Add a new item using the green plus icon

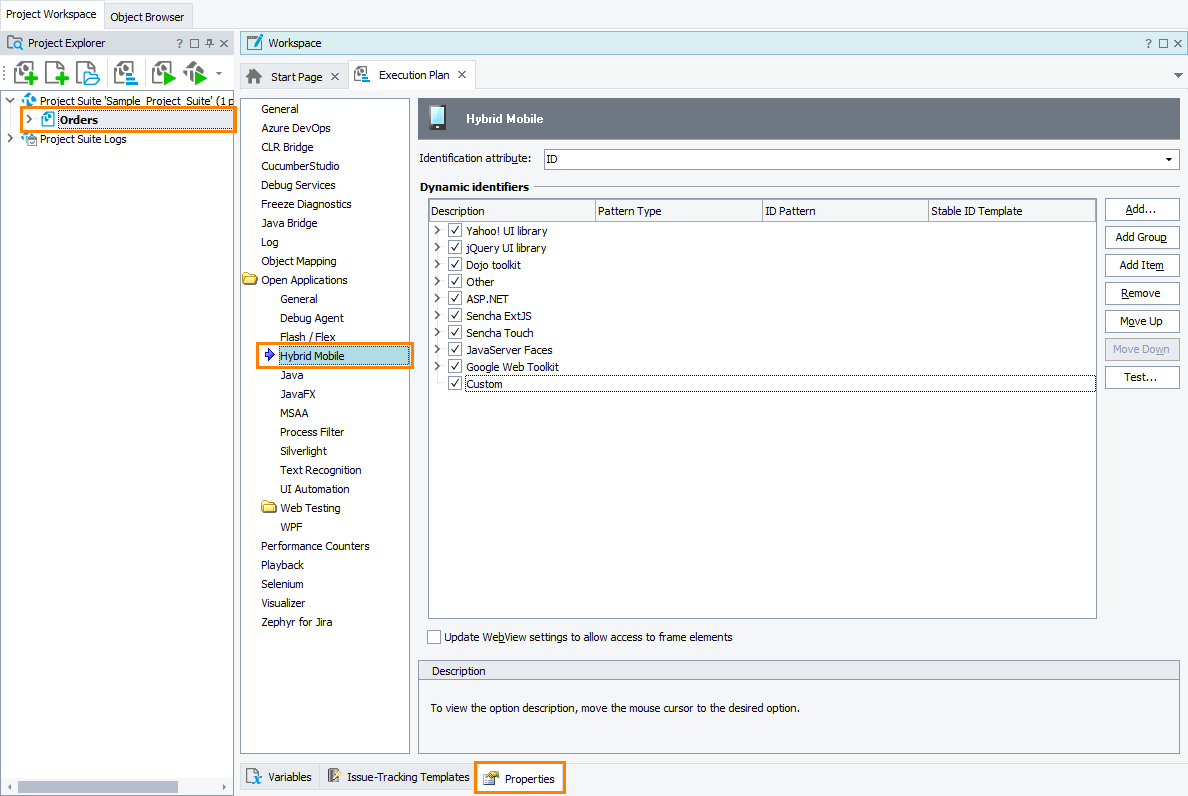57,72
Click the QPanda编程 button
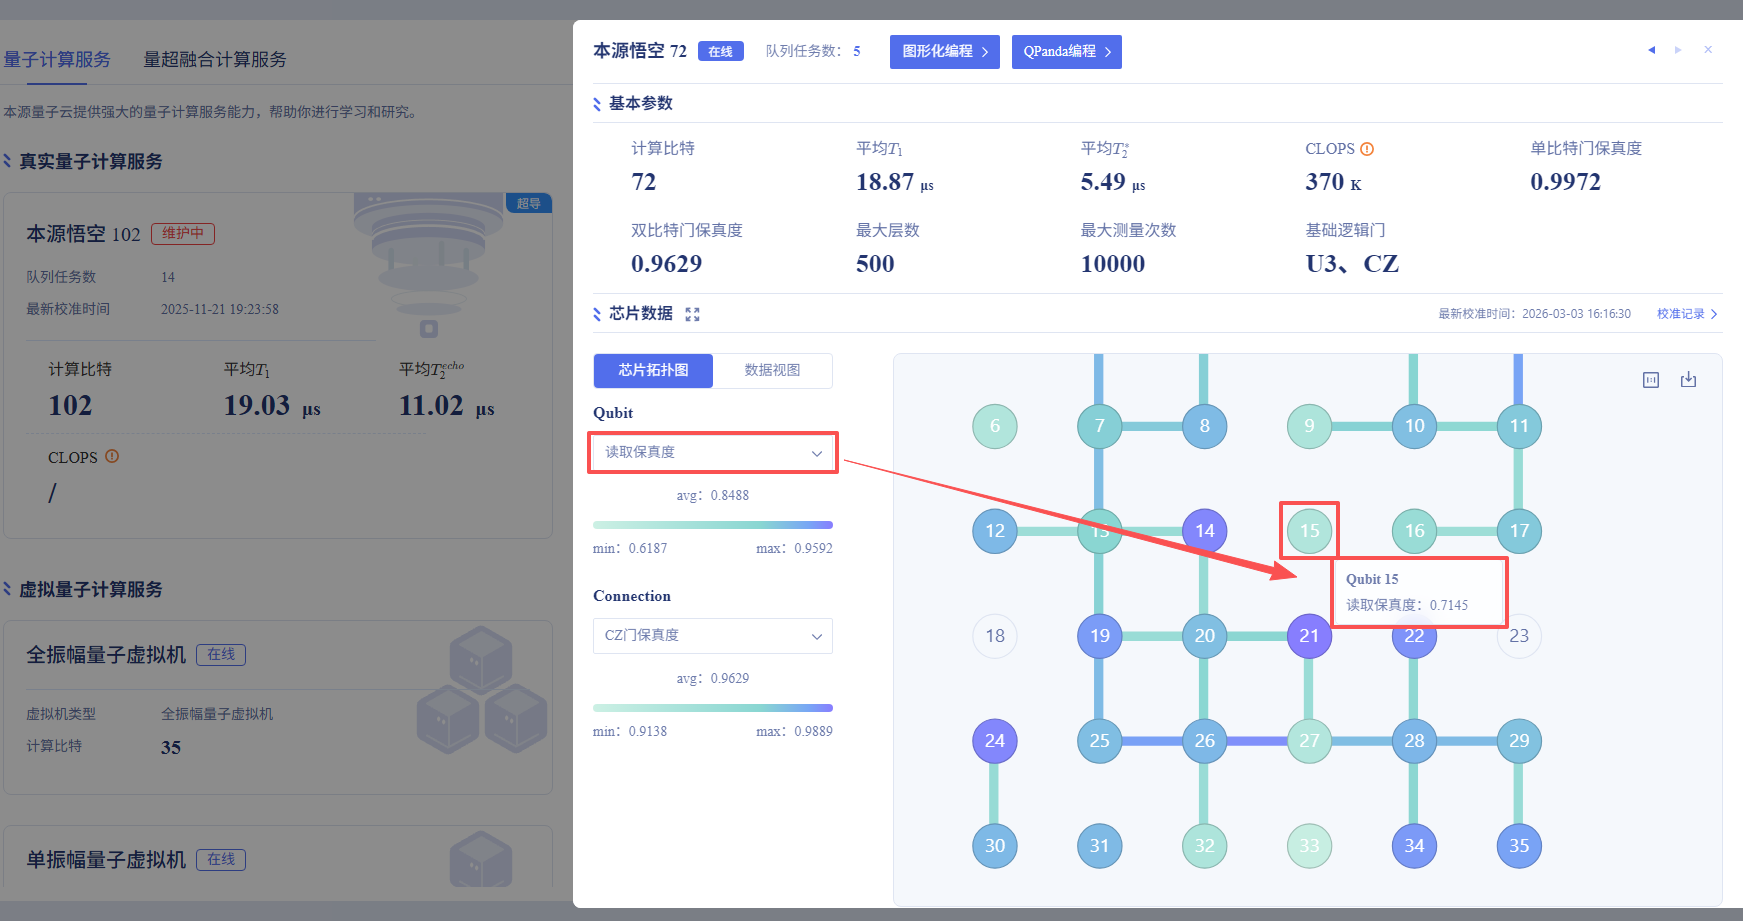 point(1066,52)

--

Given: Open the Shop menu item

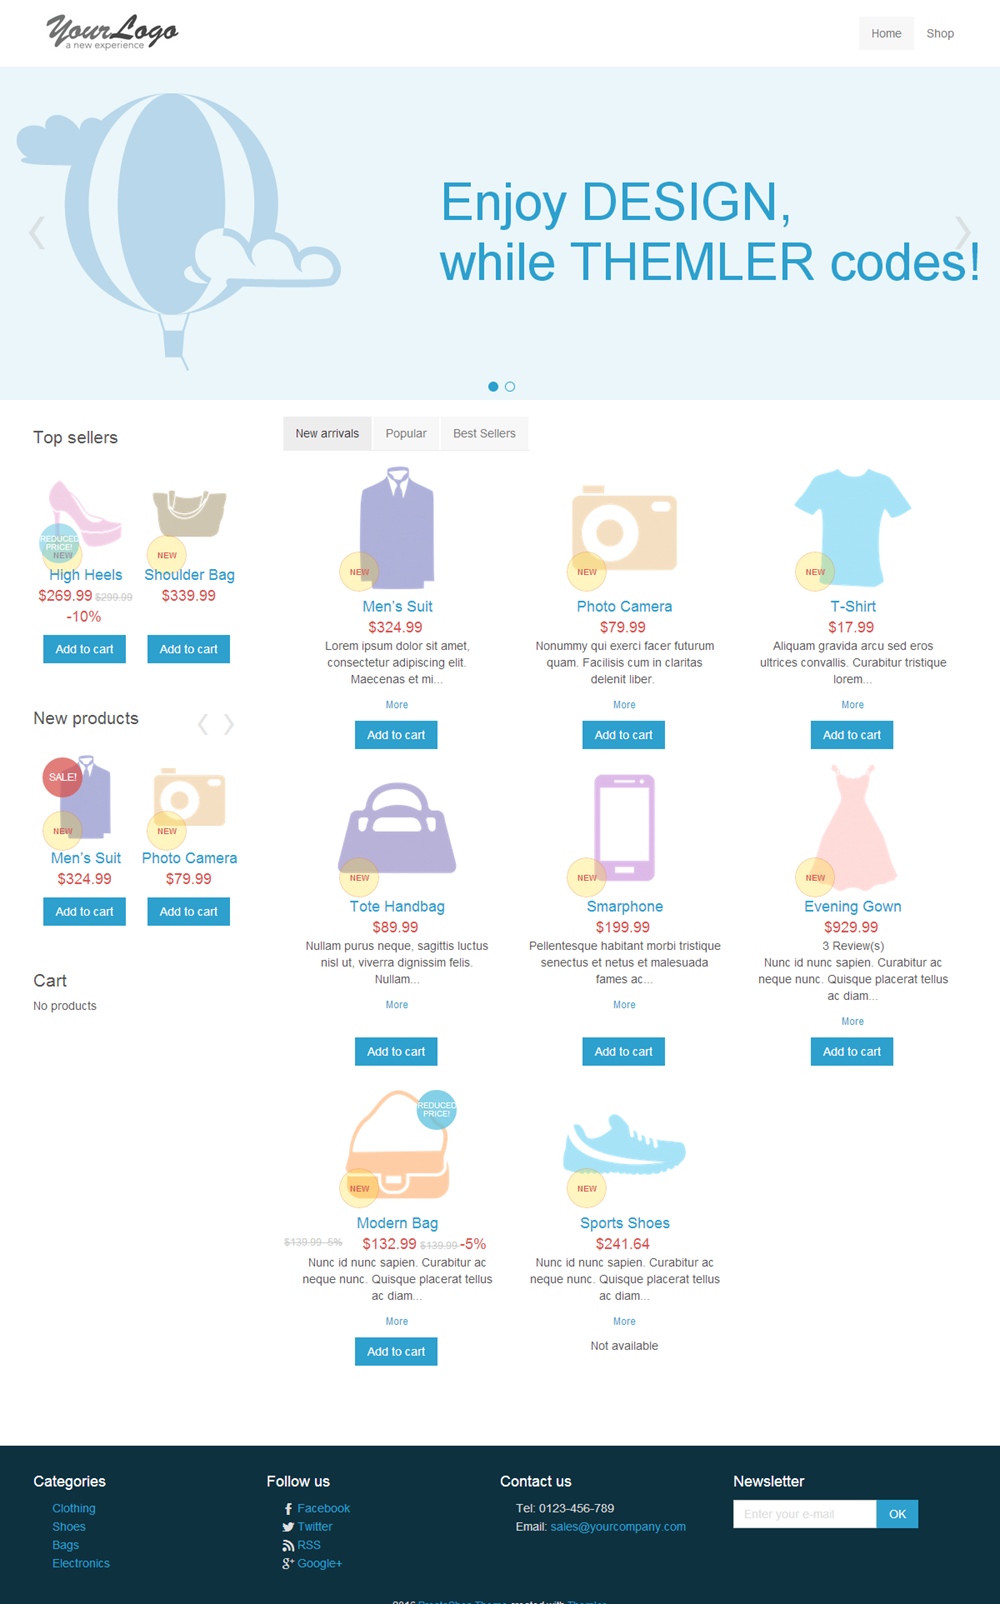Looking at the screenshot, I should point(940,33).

---

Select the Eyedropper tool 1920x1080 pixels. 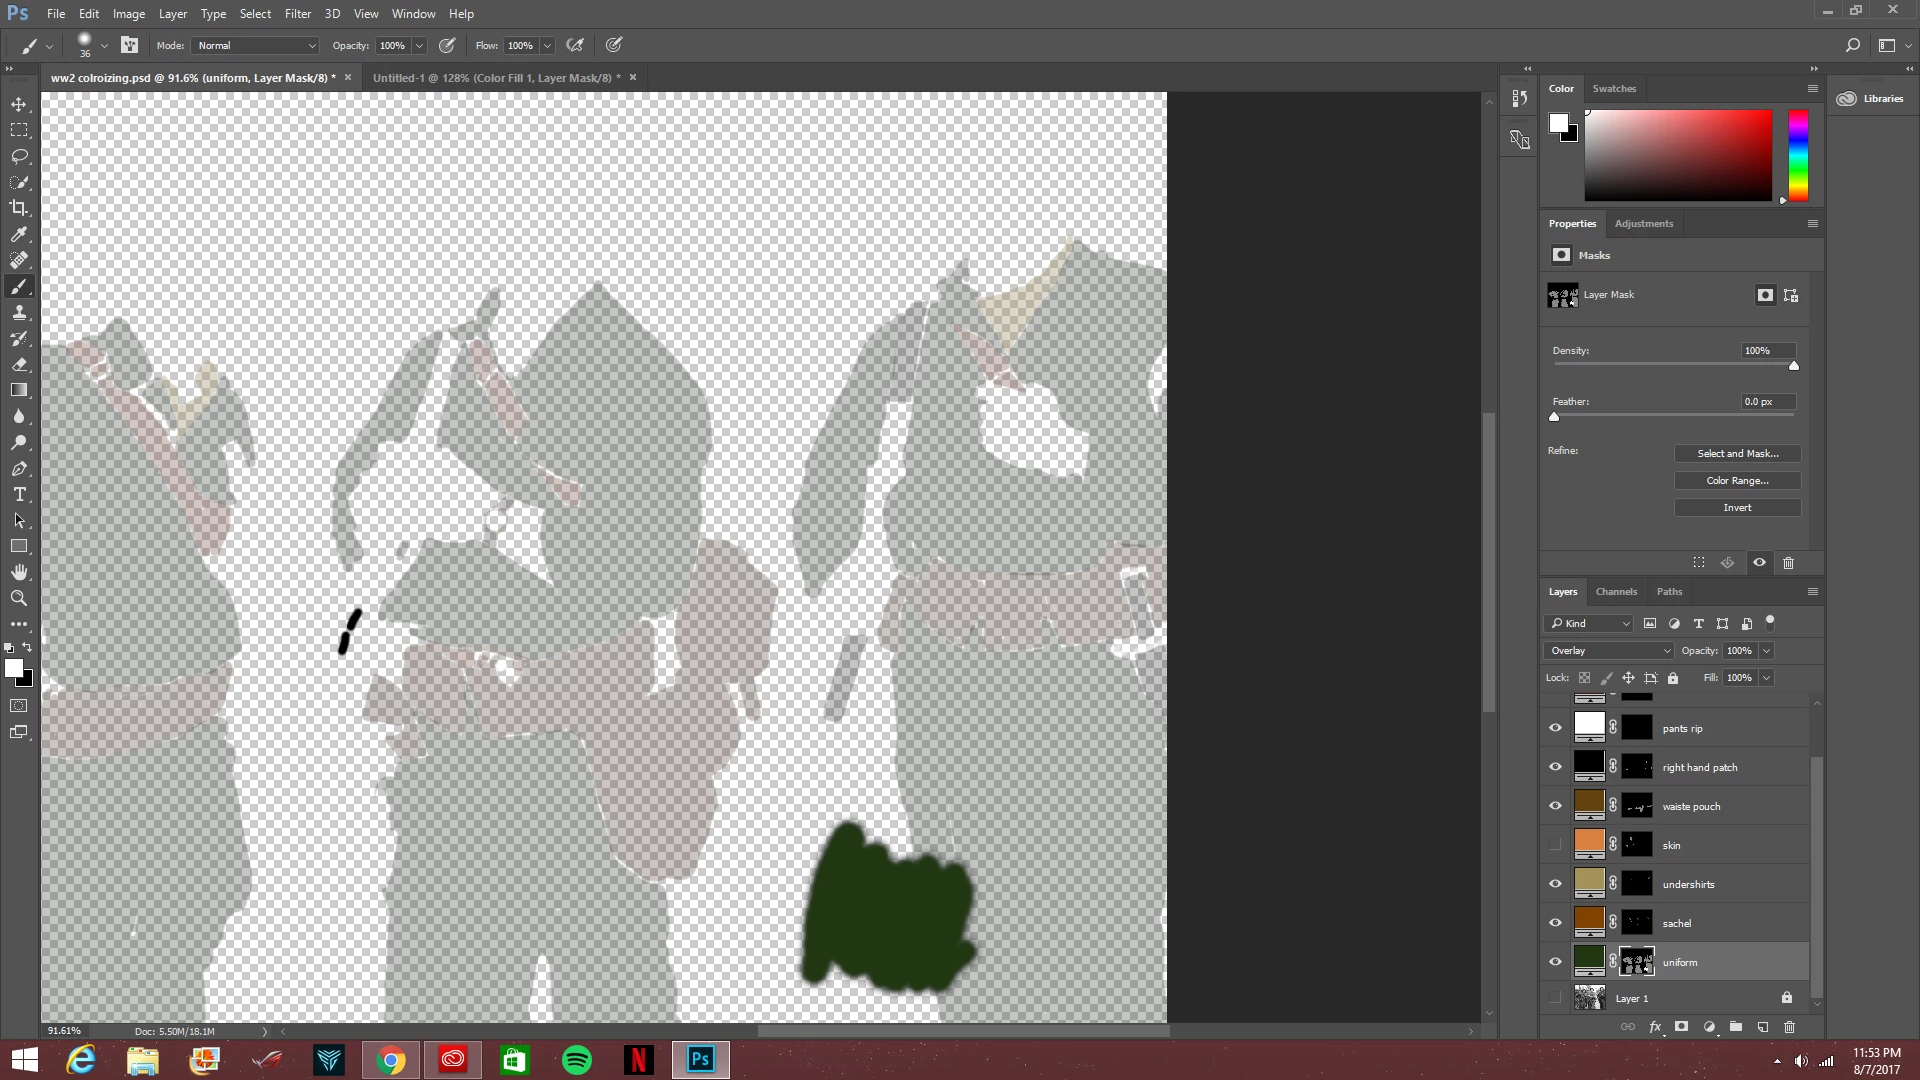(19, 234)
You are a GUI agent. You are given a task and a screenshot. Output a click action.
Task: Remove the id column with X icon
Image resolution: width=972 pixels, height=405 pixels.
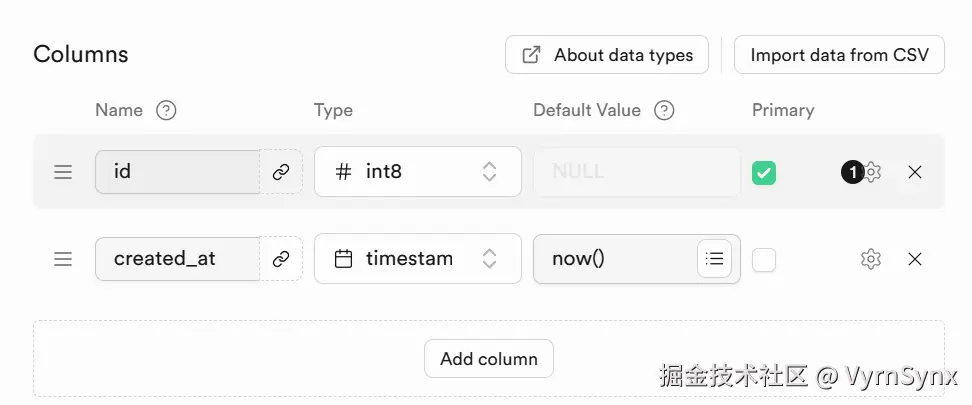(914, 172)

REQUIRED TASK: How many lines in the rows above contain the word "item"? Reply with the number alone.

THE ANSWER: 2